(Stephen Poloz — Export Development Corporation)
Many have begun to contemplate the possibility that the Canadian dollar might reach parity with the U.S. dollar. Since the vast majority of export sales are conducted in U.S. dollars, a 10 per cent rise in the Canadian dollar would clip C$3-4 billion per month from export revenues – a serious matter.
Dollar parity is obviously possible. After all, we had it 30 years ago. Plus, the dollar has risen by nearly 30 cents since 2003, so another 8-10 cents is not out of the question. But the deeper question would be, first, what would cause it? And second, what would happen next?
One route to parity would be a speculative bubble. Canada looks attractive in the context of high commodity prices, low inflation, a strong fiscal situation and a trade surplus. Economic history is littered with periods of exchange rate volatility that cannot be explained by economic models.
The story would not end there, though. A rise in the dollar to parity in the absence of an accompanying strengthening of Canada’s economic fundamentals would slow the Canadian economy significantly. Monetary policy would ease and the speculative bubble would pop.
Another route to dollar parity would be a further big ramp-up in prices for commodities, particularly oil. According to EDC’s model for the Canadian dollar, a rise in the price of oil of $10 translates into a currency appreciation of 3 cents. Given current conditions, a rise in the price of oil to the $100-110 range would take the Canadian dollar to parity. This is clearly possible.
Again, though, the story would not end there. The global economy would slow significantly, prices of other commodities would retreat, oil prices would probably retreat as well, monetary policy would ease and the Canadian dollar would reverse some of its gains.
The third route to parity is through productivity gains here in Canada.
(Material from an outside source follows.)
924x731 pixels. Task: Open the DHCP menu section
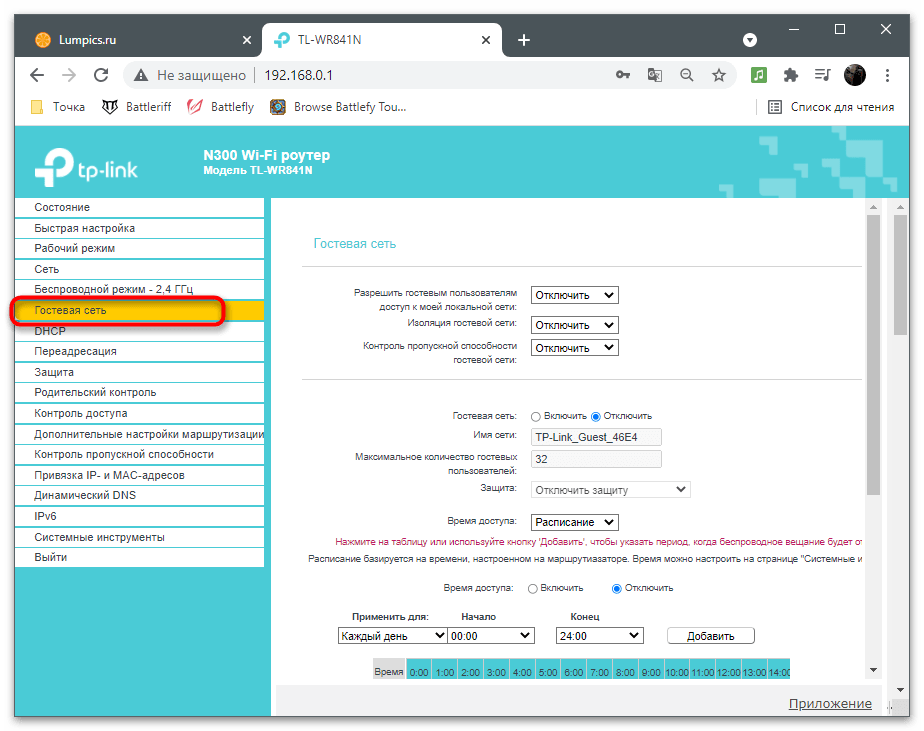tap(50, 331)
The reason why models of the Canada/U.S. exchange rate point to a natural value somewhere between 75-80 cents is that Canadian business productivity levels are on the order of 80 per cent of U.S. productivity levels. This reflects a steady erosion in Canada’s relative productivity performance during the past 20-25 years. That means that a level of the dollar in the 75-80 cent range levels the playing field for manufacturing in the two countries, making costs of production about equal.
Narrowing that productivity gap would lead naturally to a higher Canadian dollar over time. This began in 2005, when manufacturing productivity rose 5.4 per cent in Canada and 5 per cent in the U.S. We expect Canada’s outperformance to continue, but it will take many years to close a 20 per cent gap and move the natural level of the Canadian dollar up to parity. The good news is that such a gradual move would be sustainable, because improved fundamentals would be driving the dollar’s rise.
The bottom line? The Canadian dollar can clearly reach parity, but under current conditions it would prove short-lived. Rising productivity is the surest route to a stronger currency. And even if the strong currency comes first, higher productivity is the best cure for the accompanying stress.